Write out, unaltered, each line from the top of the records below down to the line where "Toggle the compact list view icon" appears, that line included.
=== DATA FOR THIS TASK ===
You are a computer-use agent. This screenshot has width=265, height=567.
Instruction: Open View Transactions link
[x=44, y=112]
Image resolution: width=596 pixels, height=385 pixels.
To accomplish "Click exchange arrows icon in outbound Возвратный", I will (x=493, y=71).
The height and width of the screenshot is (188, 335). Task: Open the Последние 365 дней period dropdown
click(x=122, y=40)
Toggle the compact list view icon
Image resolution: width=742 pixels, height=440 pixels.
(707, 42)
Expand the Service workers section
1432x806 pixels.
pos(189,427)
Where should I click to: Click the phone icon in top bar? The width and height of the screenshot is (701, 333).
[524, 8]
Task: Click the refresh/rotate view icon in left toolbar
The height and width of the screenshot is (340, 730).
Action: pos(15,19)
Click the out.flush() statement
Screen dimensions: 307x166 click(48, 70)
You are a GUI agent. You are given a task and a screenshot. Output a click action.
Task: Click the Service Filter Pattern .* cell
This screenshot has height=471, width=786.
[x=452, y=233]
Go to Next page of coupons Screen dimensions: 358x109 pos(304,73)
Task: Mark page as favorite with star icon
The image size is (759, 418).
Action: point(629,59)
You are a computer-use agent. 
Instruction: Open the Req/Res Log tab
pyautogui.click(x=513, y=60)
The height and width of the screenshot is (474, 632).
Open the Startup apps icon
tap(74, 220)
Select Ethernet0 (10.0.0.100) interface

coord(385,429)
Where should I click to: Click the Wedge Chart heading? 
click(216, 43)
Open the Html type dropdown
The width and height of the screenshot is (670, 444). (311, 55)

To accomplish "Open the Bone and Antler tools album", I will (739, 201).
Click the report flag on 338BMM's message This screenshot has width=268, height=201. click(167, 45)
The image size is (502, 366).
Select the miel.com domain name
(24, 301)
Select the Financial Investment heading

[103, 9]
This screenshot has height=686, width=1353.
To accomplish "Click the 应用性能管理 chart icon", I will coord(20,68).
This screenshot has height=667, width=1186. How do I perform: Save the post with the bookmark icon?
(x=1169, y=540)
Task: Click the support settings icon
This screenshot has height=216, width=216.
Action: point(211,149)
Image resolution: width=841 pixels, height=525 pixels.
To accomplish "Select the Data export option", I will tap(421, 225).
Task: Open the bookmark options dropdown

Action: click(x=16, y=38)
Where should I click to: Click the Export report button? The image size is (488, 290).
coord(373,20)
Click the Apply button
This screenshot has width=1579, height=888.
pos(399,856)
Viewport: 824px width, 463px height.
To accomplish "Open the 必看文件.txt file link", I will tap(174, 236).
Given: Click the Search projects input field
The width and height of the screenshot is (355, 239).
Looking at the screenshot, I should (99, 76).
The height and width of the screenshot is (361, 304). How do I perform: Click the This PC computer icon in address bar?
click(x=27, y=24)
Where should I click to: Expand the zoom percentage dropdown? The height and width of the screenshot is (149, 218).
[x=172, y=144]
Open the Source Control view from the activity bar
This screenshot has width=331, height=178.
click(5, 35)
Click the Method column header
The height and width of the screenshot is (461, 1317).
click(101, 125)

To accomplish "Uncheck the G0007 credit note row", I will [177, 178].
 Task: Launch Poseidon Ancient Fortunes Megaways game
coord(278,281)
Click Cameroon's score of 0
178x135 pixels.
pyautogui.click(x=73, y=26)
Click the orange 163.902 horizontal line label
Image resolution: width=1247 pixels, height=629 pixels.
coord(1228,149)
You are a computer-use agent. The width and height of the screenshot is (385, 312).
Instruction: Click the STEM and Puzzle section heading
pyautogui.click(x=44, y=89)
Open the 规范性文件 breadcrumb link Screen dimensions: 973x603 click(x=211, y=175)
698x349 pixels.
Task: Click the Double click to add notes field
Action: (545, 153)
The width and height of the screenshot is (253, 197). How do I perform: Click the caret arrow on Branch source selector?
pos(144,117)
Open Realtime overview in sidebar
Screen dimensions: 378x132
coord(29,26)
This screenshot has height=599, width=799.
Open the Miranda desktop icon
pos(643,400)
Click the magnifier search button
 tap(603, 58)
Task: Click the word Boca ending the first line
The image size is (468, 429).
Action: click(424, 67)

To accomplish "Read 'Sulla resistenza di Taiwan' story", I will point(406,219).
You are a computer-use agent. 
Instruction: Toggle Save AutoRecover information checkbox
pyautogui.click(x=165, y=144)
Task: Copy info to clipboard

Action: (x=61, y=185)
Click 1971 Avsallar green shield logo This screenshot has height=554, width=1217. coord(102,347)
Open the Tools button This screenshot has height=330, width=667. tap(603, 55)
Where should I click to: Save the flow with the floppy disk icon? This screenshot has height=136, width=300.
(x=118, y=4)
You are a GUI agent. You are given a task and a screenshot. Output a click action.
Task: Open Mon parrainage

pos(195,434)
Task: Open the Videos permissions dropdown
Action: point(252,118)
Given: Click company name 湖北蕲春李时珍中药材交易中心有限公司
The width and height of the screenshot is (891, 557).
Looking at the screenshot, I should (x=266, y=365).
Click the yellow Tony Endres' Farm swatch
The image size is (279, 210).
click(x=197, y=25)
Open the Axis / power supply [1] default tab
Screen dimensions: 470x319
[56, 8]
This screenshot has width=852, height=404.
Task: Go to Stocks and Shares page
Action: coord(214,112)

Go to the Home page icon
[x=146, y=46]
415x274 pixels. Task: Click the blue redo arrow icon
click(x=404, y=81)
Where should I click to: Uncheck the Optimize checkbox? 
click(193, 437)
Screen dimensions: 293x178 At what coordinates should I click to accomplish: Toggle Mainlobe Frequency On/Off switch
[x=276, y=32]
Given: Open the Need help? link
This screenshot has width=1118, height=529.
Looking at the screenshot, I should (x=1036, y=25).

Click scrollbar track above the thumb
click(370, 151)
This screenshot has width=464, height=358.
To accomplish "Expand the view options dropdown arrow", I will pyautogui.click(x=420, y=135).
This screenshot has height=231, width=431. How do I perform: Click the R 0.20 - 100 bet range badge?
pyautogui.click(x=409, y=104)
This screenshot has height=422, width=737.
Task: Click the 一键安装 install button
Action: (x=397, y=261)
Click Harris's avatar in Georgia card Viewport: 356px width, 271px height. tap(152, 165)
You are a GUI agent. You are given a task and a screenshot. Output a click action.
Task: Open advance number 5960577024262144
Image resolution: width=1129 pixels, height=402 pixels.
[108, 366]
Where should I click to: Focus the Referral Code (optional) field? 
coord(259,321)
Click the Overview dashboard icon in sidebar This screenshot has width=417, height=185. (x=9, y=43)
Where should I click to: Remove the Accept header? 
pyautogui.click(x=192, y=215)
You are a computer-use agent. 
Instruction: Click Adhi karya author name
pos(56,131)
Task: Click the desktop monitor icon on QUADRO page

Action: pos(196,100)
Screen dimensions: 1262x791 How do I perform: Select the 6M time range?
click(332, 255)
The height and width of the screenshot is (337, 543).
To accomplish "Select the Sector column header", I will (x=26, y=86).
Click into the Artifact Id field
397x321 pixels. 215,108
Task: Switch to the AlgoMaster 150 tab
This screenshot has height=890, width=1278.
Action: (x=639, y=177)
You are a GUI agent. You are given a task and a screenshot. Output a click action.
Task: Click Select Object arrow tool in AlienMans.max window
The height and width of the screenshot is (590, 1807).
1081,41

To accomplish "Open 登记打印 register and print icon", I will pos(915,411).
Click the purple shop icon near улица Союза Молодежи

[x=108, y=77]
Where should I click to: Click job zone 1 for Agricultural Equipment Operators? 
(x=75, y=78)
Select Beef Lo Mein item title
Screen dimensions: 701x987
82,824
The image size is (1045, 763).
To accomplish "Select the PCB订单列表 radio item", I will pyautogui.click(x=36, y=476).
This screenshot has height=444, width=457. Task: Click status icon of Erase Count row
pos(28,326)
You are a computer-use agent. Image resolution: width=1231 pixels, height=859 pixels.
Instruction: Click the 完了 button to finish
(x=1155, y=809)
===
- ANSWER TO THIS EXERCISE:
You are a computer-use agent. This screenshot has width=265, height=567.
Instruction: Open View Transactions link
[x=44, y=112]
Image resolution: width=596 pixels, height=385 pixels.
To accomplish "Click exchange arrows icon in outbound Возвратный", I will (x=493, y=71).
The height and width of the screenshot is (188, 335). Task: Open the Последние 365 дней period dropdown
click(x=122, y=40)
Toggle the compact list view icon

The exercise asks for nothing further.